Quite to the contrary, the federalists argued their new Constitution presented no such danger. The government could never impose a tyranny, Madison promised in The Federalist No. 46, since the regular army would find itself opposed by "a militia amounting to nearly half a million citizens with arms in their hands."

Note that the militia thus described by the very author of the Constitution was conceived as a force of common citizens who could oppose the orders of the government -- not obey and enforce them, like today's National Guard.

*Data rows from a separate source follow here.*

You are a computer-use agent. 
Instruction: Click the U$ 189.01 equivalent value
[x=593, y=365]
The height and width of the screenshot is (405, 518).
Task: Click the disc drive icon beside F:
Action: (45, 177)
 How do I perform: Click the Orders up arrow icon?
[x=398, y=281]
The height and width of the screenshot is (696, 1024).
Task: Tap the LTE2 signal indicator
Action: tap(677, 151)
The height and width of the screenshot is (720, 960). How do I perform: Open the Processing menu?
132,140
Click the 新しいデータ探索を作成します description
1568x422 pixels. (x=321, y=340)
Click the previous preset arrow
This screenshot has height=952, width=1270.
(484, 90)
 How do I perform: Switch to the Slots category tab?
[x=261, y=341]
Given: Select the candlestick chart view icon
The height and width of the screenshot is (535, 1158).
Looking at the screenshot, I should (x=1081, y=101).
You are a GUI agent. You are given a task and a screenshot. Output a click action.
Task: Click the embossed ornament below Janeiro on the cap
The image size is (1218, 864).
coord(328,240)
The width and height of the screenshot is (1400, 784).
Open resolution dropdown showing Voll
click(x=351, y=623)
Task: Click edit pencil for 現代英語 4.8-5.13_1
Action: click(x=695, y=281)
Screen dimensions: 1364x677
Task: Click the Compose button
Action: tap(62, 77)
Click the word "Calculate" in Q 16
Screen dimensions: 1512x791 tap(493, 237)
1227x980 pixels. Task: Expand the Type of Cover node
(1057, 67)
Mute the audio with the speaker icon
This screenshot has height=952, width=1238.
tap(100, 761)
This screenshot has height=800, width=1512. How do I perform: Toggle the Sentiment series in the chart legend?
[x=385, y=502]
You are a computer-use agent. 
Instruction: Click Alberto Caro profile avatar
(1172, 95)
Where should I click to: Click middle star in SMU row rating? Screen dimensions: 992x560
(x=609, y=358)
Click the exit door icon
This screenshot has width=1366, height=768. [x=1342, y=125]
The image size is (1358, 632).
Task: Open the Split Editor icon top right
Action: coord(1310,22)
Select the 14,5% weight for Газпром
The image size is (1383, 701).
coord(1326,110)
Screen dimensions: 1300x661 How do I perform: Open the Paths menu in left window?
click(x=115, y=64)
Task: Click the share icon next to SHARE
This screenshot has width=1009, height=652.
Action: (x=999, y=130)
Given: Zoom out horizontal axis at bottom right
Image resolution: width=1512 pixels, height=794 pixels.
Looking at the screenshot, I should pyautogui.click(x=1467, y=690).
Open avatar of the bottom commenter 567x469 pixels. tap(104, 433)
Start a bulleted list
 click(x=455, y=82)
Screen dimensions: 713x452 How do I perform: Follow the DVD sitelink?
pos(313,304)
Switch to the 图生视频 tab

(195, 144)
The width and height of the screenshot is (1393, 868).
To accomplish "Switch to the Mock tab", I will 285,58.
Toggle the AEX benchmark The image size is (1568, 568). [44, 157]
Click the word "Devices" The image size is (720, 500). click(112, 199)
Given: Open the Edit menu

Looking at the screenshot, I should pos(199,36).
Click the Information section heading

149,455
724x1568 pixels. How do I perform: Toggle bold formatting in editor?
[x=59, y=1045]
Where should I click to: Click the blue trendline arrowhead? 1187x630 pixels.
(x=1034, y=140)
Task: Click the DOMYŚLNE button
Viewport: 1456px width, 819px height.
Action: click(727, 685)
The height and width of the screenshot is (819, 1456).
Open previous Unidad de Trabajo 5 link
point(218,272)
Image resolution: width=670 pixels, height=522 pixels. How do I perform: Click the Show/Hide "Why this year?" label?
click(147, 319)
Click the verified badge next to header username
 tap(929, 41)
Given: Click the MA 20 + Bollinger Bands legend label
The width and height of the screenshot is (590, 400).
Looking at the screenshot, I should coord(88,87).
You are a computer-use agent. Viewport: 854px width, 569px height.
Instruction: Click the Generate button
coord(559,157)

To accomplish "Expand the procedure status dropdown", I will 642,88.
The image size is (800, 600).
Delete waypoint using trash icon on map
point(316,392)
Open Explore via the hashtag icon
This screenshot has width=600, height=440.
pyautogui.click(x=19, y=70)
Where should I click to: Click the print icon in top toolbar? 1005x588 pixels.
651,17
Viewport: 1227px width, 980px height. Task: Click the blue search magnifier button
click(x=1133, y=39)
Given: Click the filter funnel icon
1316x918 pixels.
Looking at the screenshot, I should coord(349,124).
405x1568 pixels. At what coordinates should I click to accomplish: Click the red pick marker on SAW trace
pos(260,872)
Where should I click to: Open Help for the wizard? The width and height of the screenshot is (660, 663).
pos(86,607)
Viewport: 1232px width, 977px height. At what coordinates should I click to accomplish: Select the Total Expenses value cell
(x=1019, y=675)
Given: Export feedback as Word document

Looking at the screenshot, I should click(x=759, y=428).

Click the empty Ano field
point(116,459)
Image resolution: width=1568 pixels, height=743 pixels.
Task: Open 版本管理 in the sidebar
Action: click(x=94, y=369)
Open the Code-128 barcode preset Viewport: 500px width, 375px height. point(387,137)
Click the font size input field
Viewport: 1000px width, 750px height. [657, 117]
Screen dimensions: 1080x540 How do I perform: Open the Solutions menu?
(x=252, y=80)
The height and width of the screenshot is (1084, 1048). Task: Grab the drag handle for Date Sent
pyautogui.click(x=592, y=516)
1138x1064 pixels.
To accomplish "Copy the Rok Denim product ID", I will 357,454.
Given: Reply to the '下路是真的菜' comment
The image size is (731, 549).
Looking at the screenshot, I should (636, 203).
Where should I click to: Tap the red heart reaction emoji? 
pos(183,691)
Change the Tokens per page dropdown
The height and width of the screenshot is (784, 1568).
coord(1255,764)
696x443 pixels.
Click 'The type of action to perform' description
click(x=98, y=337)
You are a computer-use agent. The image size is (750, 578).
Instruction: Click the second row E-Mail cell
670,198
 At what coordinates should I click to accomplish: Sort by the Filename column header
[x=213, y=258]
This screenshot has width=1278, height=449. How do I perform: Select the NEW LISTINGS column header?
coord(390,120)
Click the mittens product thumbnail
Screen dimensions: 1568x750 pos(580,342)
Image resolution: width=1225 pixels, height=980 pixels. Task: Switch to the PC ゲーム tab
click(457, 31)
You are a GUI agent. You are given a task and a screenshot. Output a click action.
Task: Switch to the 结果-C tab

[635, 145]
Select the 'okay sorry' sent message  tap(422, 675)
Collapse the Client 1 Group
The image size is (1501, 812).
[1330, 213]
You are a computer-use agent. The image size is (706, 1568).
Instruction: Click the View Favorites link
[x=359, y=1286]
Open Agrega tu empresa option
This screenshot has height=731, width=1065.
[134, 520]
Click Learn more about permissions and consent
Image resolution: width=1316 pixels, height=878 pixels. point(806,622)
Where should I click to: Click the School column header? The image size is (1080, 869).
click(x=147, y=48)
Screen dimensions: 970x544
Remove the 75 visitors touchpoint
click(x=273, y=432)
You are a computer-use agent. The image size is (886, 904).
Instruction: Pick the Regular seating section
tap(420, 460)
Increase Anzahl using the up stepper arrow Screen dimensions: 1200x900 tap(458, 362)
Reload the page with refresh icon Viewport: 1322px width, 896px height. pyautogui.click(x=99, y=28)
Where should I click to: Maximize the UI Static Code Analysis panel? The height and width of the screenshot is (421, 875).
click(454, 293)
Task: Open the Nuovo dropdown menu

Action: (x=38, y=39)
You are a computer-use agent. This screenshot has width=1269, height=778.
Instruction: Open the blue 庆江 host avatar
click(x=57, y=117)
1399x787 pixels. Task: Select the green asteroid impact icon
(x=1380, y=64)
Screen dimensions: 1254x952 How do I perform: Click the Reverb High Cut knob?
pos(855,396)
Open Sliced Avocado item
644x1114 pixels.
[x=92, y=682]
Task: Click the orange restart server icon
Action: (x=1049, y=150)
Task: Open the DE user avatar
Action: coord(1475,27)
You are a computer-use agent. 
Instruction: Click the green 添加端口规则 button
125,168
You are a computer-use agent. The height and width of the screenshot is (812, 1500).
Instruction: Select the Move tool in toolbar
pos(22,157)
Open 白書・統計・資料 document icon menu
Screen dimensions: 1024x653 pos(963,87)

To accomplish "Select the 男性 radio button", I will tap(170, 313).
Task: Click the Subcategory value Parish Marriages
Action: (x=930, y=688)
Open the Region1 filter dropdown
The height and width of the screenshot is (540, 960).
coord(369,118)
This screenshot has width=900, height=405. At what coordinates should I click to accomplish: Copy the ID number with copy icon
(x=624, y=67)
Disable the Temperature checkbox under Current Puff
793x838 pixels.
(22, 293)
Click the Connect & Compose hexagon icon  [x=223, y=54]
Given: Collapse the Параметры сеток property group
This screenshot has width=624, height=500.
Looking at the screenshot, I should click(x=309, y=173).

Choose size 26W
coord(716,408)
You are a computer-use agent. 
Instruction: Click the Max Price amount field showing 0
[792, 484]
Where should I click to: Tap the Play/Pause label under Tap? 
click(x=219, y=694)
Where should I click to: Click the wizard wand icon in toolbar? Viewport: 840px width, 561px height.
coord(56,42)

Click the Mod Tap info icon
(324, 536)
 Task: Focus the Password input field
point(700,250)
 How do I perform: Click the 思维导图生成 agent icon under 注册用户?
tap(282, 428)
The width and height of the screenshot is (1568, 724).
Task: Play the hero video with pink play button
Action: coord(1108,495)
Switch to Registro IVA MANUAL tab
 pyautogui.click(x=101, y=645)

"The enshrinement of constitutional rights necessarily takes certain policy choices off the table," Justice Antonin Scalia wrote for the majority in the final decision of the court's nine-month term. "These include the absolute prohibition of handguns held and used for self-defense in the home. ... The inherent right of self-defense has been central to the Second Amendment right. The handgun ban amounts to a prohibition of an entire class of 'arms' that is overwhelmingly chosen by American society for that lawful purpose. The prohibition extends, moreover, to the home, where the need for defense of self, family and property is most acute. Under any of the standards of scrutiny that we have applied to enumerated constitutional rights, banning from the home 'the most preferred firearm in the nation to keep and use for protection of one's home and family,' would fail constitutional muster."

Justice Scalia's ruling also specifically addressed the requirement of the D.C. law under review that handguns be kept inoperable: "This makes it impossible for citizens to use them for the core lawful purpose of self-defense and is hence unconstitutional," the court found.

Critics -- and the court's dissenting minority -- worry the decision may make gun restrictions in Chicago, New York City and other cities more vulnerable to legal challenges. We hope so, though Justice Antonin Scalia, speaking for the court, stressed that nothing in the decision should be seen as challenging sensible laws that forbid felons or the mentally ill from having guns.

He also said governments can still regulate when and where people carry guns. For example, he specifically wrote that guns may still be prohibited near schools and in or near government buildings. "Like most rights, the right secured by the Second Amendment is not unlimited," Justice Scalia wrote.

Thursday's modest court decision is a solid step back toward a nation where Americans can believe the Constitution means what it says -- no matter how inconvenient the government may find it.